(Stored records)
★ ★ ★ ★
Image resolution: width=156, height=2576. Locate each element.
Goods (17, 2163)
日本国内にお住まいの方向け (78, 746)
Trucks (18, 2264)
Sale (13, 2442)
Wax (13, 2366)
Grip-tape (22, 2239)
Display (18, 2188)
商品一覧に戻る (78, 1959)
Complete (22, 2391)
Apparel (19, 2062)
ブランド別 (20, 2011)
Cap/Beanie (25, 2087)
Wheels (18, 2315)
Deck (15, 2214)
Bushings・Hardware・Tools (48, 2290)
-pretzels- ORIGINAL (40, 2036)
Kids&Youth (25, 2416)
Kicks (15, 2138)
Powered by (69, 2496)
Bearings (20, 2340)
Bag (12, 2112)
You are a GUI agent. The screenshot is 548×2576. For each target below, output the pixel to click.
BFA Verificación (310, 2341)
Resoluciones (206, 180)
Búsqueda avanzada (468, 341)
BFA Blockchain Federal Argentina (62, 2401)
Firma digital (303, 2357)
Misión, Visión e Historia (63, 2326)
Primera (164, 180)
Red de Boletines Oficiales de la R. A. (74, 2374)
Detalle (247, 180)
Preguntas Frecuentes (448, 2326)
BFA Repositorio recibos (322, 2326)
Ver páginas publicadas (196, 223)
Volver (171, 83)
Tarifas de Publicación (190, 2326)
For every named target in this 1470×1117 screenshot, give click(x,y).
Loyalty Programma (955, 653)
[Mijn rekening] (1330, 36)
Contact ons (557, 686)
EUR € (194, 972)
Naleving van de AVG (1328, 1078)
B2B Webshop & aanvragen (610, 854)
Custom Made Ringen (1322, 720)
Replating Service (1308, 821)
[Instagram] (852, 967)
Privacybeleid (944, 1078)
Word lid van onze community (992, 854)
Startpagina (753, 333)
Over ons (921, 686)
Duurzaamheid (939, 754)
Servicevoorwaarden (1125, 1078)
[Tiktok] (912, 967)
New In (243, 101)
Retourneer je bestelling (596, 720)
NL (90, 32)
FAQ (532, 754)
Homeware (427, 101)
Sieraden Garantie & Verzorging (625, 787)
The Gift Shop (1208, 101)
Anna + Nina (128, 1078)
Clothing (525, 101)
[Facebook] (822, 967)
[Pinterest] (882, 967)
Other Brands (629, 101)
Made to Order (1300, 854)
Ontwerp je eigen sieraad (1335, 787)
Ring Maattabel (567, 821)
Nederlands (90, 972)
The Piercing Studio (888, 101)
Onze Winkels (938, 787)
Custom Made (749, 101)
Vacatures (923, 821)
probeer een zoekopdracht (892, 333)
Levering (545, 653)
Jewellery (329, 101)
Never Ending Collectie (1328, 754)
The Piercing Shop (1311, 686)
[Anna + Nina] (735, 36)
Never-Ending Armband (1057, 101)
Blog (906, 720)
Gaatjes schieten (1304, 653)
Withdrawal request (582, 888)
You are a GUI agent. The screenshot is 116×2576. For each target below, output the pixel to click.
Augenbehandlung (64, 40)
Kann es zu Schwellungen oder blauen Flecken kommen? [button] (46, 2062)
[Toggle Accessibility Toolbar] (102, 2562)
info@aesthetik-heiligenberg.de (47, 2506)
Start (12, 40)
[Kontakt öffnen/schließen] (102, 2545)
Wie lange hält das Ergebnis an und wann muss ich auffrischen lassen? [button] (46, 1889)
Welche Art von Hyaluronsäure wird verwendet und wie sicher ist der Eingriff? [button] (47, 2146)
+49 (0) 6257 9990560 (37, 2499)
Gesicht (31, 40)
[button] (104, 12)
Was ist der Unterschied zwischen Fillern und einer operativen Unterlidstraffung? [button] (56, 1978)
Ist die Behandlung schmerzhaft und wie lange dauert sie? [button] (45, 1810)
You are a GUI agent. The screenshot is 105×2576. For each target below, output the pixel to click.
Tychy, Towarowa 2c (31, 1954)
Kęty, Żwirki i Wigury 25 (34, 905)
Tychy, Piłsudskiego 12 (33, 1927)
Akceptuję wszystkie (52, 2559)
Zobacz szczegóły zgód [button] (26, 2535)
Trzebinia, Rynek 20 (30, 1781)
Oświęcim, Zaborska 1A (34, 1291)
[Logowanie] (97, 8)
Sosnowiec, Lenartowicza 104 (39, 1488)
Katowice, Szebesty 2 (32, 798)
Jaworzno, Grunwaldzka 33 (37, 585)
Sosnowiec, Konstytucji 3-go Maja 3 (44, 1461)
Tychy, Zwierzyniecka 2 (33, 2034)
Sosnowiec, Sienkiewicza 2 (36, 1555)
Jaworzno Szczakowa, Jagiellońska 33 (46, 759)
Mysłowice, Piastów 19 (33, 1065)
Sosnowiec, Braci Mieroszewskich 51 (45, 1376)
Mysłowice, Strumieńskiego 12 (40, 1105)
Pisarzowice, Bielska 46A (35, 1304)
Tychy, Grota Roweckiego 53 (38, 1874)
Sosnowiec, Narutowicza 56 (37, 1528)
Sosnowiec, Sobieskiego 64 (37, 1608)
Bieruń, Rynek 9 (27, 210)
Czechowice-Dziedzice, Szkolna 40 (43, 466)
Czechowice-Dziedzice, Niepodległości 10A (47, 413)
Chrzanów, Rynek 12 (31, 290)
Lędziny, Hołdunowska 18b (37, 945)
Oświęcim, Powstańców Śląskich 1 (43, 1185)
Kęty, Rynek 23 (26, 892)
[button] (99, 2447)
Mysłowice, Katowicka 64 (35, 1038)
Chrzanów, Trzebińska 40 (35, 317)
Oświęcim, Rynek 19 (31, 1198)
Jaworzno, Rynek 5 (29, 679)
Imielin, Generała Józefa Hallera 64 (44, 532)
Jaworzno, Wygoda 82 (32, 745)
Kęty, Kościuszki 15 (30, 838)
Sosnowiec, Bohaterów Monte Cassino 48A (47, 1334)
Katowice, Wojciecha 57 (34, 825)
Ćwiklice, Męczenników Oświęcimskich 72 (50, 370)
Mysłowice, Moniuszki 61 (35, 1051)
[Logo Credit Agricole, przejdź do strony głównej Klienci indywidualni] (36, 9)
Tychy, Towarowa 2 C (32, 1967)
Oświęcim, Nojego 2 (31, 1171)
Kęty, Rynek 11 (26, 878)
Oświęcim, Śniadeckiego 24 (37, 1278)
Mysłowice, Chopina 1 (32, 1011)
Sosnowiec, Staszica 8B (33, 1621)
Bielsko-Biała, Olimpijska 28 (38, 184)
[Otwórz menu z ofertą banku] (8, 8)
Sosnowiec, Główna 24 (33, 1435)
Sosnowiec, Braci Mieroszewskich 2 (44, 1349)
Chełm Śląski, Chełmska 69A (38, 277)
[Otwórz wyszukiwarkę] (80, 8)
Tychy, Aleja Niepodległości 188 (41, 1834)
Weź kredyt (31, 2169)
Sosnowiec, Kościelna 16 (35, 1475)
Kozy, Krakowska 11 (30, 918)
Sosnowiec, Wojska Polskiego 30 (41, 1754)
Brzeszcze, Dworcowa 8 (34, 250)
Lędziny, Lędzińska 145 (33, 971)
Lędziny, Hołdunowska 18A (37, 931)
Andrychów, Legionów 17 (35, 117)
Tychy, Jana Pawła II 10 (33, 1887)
★ ★ ★ ★
Task requirements
Output all of the data again. Match it exactly.

Response to the task
Image resolution: width=156, height=2576. Locate each element.
Goods (17, 2163)
日本国内にお住まいの方向け (78, 746)
Trucks (18, 2264)
Sale (13, 2442)
Wax (13, 2366)
Grip-tape (22, 2239)
Display (18, 2188)
商品一覧に戻る (78, 1959)
Complete (22, 2391)
Apparel (19, 2062)
ブランド別 (20, 2011)
Cap/Beanie (25, 2087)
Wheels (18, 2315)
Deck (15, 2214)
Bushings・Hardware・Tools (48, 2290)
-pretzels- ORIGINAL (40, 2036)
Kids&Youth (25, 2416)
Kicks (15, 2138)
Powered by (69, 2496)
Bearings (20, 2340)
Bag (12, 2112)
You are a GUI agent. The screenshot is 548×2576. For each target below, output the pixel to click.
BFA Verificación (310, 2341)
Resoluciones (206, 180)
Búsqueda avanzada (468, 341)
BFA Blockchain Federal Argentina (62, 2401)
Firma digital (303, 2357)
Misión, Visión e Historia (63, 2326)
Primera (164, 180)
Red de Boletines Oficiales de la R. A. (74, 2374)
Detalle (247, 180)
Preguntas Frecuentes (448, 2326)
BFA Repositorio recibos (322, 2326)
Ver páginas publicadas (196, 223)
Volver (171, 83)
Tarifas de Publicación (190, 2326)
For every named target in this 1470×1117 screenshot, give click(x,y).
Loyalty Programma (955, 653)
[Mijn rekening] (1330, 36)
Contact ons (557, 686)
EUR € (194, 972)
Naleving van de AVG (1328, 1078)
B2B Webshop & aanvragen (610, 854)
Custom Made Ringen (1322, 720)
Replating Service (1308, 821)
[Instagram] (852, 967)
Privacybeleid (944, 1078)
Word lid van onze community (992, 854)
Startpagina (753, 333)
Over ons (921, 686)
Duurzaamheid (939, 754)
Servicevoorwaarden (1125, 1078)
[Tiktok] (912, 967)
New In (243, 101)
Retourneer je bestelling (596, 720)
NL (90, 32)
FAQ (532, 754)
Homeware (427, 101)
Sieraden Garantie & Verzorging (625, 787)
The Gift Shop (1208, 101)
Anna + Nina (128, 1078)
Clothing (525, 101)
[Facebook] (822, 967)
[Pinterest] (882, 967)
Other Brands (629, 101)
Made to Order (1300, 854)
Ontwerp je eigen sieraad (1335, 787)
Ring Maattabel (567, 821)
Nederlands (90, 972)
The Piercing Studio (888, 101)
Onze Winkels (938, 787)
Custom Made (749, 101)
Vacatures (923, 821)
probeer een zoekopdracht (892, 333)
Levering (545, 653)
Jewellery (329, 101)
Never Ending Collectie (1328, 754)
The Piercing Shop (1311, 686)
[Anna + Nina] (735, 36)
Never-Ending Armband (1057, 101)
Blog (906, 720)
Gaatjes schieten (1304, 653)
Withdrawal request (582, 888)
You are a GUI agent. The screenshot is 116×2576. For each target below, output the pixel to click.
Augenbehandlung (64, 40)
Kann es zu Schwellungen oder blauen Flecken kommen? [button] (46, 2062)
[Toggle Accessibility Toolbar] (102, 2562)
info@aesthetik-heiligenberg.de (47, 2506)
Start (12, 40)
[Kontakt öffnen/schließen] (102, 2545)
Wie lange hält das Ergebnis an und wann muss ich auffrischen lassen? [button] (46, 1889)
Welche Art von Hyaluronsäure wird verwendet und wie sicher ist der Eingriff? [button] (47, 2146)
+49 (0) 6257 9990560 (37, 2499)
Gesicht (31, 40)
[button] (104, 12)
Was ist der Unterschied zwischen Fillern und einer operativen Unterlidstraffung? [button] (56, 1978)
Ist die Behandlung schmerzhaft und wie lange dauert sie? [button] (45, 1810)
You are a GUI agent. The screenshot is 105×2576. For each target below, output the pixel to click.
Tychy, Towarowa 2c (31, 1954)
Kęty, Żwirki i Wigury 25 (34, 905)
Tychy, Piłsudskiego 12 (33, 1927)
Akceptuję wszystkie (52, 2559)
Zobacz szczegóły zgód [button] (26, 2535)
Trzebinia, Rynek 20 (30, 1781)
Oświęcim, Zaborska 1A (34, 1291)
[Logowanie] (97, 8)
Sosnowiec, Lenartowicza 104 (39, 1488)
Katowice, Szebesty 2 (32, 798)
Jaworzno, Grunwaldzka 33 (37, 585)
Sosnowiec, Konstytucji 3-go Maja 3 (44, 1461)
Tychy, Zwierzyniecka 2 (33, 2034)
Sosnowiec, Sienkiewicza 2 (36, 1555)
Jaworzno Szczakowa, Jagiellońska 33 (46, 759)
Mysłowice, Piastów 19 (33, 1065)
Sosnowiec, Braci Mieroszewskich 51 (45, 1376)
Mysłowice, Strumieńskiego 12 (40, 1105)
Pisarzowice, Bielska 46A (35, 1304)
Tychy, Grota Roweckiego 53 (38, 1874)
Sosnowiec, Narutowicza 56 (37, 1528)
Sosnowiec, Sobieskiego 64 (37, 1608)
Bieruń, Rynek 9 (27, 210)
Czechowice-Dziedzice, Szkolna 40 (43, 466)
Czechowice-Dziedzice, Niepodległości 10A (47, 413)
Chrzanów, Rynek 12 (31, 290)
Lędziny, Hołdunowska 18b (37, 945)
Oświęcim, Powstańców Śląskich 1 (43, 1185)
Kęty, Rynek 23 (26, 892)
[button] (99, 2447)
Mysłowice, Katowicka 64 (35, 1038)
Chrzanów, Trzebińska 40 (35, 317)
Oświęcim, Rynek 19 (31, 1198)
Jaworzno, Rynek 5 (29, 679)
Imielin, Generała Józefa Hallera 64 (44, 532)
Jaworzno, Wygoda 82 (32, 745)
Kęty, Kościuszki 15 (30, 838)
Sosnowiec, Bohaterów Monte Cassino 48A (47, 1334)
Katowice, Wojciecha 57 (34, 825)
Ćwiklice, Męczenników Oświęcimskich 72 (50, 370)
Mysłowice, Moniuszki 61 (35, 1051)
[Logo Credit Agricole, przejdź do strony głównej Klienci indywidualni] (36, 9)
Tychy, Towarowa 2 C (32, 1967)
Oświęcim, Nojego 2 (31, 1171)
Kęty, Rynek 11 (26, 878)
Oświęcim, Śniadeckiego 24 (37, 1278)
Mysłowice, Chopina 1 (32, 1011)
Sosnowiec, Staszica 8B (33, 1621)
Bielsko-Biała, Olimpijska 28 (38, 184)
[Otwórz menu z ofertą banku] (8, 8)
Sosnowiec, Główna 24 (33, 1435)
Sosnowiec, Braci Mieroszewskich 2 (44, 1349)
Chełm Śląski, Chełmska 69A (38, 277)
[Otwórz wyszukiwarkę] (80, 8)
Tychy, Aleja Niepodległości 188 (41, 1834)
Weź kredyt (31, 2169)
Sosnowiec, Kościelna 16 (35, 1475)
Kozy, Krakowska 11 (30, 918)
Sosnowiec, Wojska Polskiego 30 (41, 1754)
Brzeszcze, Dworcowa 8 (34, 250)
Lędziny, Lędzińska 145 (33, 971)
Lędziny, Hołdunowska 18A (37, 931)
Andrychów, Legionów 17 (35, 117)
Tychy, Jana Pawła II 10 (33, 1887)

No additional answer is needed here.